Furo lives in fear of his secret being exposed (one only has to look at his behind to know that he isn’t quite what he says he is) because exposure means a fall from the ladder of success. Yes, whiteness and whiteness-adjacent attributes attract opportunities and success. For the girls who are too dark to get the ushering job, their complexion is the only criterion that disqualifies them. Imagine what it does to one’s self-esteem to constantly face discrimination and exclusion in one’s own country, among one’s own people, based on complexion.

It feels like it ought to be obvious that basing our beauty standards on someone else’s ethnic appearance is nonsensical. The arbitrariness of the Western standard as the global ideal is captured so well in Booker Prize winner Bernardine Evaristo’s early novel, Blonde Roots, where there is an inversion of the trans-Atlantic slave story.

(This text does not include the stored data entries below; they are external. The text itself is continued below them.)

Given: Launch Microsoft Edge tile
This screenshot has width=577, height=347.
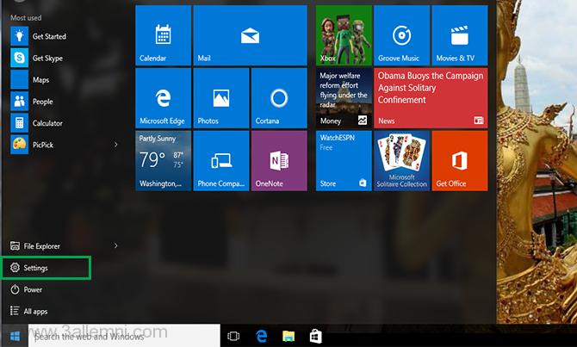Looking at the screenshot, I should (x=163, y=98).
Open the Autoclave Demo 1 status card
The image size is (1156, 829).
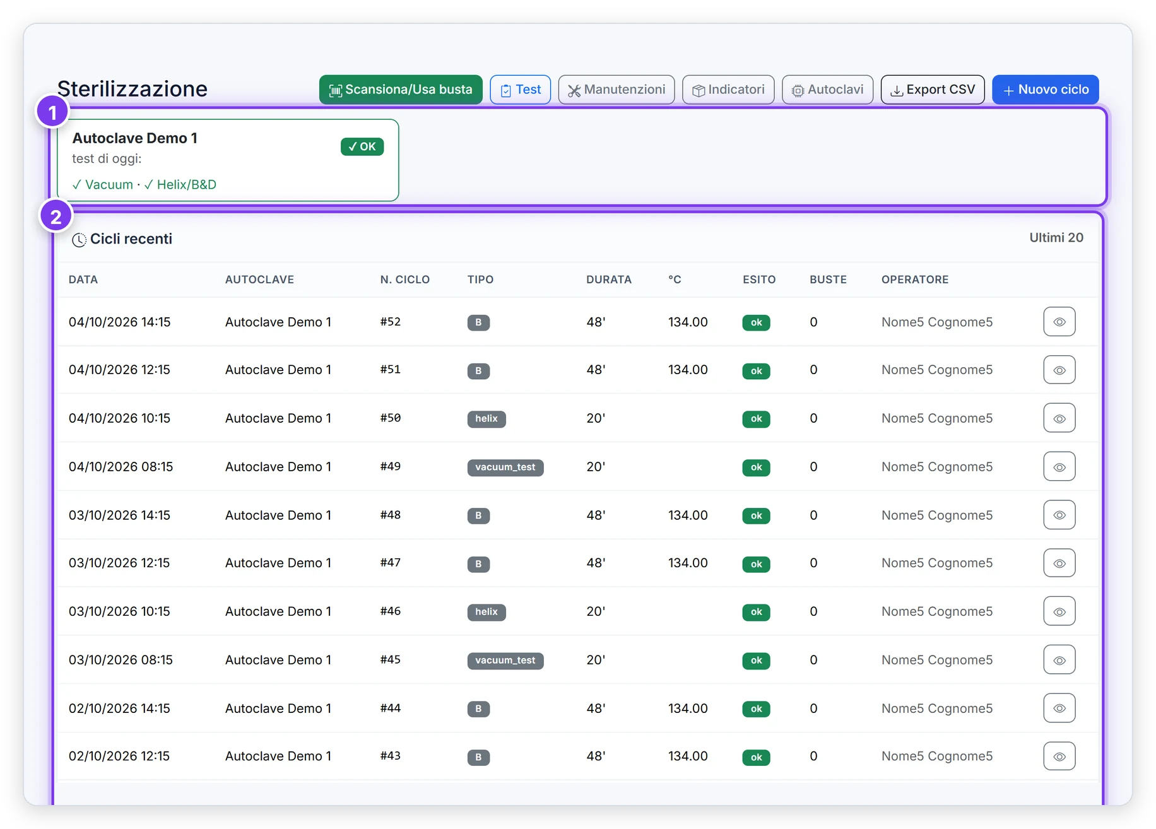228,160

Evaristo’s world in the novel is one where Africans have enslaved Europeans and force their slaves to plait their hair and dress like Africans so they can look civilized. The Africans find the silky European hair to be so terrible that they pity these poor white people whose hair won’t stay in a twist. In that world, the beautiful woman is one who is dark and full-bodied.

This is one book I wish I could press into the hands of every young person, particularly young women struggling with their self-image because they have swallowed the idea that looking as European as possible, at whatever cost, is better than how they have been made. I want to tell them, see, these beauty ideals are subjective and cultural.

The media, advertisers, Nollywood creatives, musicians, writers, and all those who shape and influence culture should rethink the narratives they are pushing. Narratives that promote colourism should be eschewed in favour of those that celebrate all the shades of us.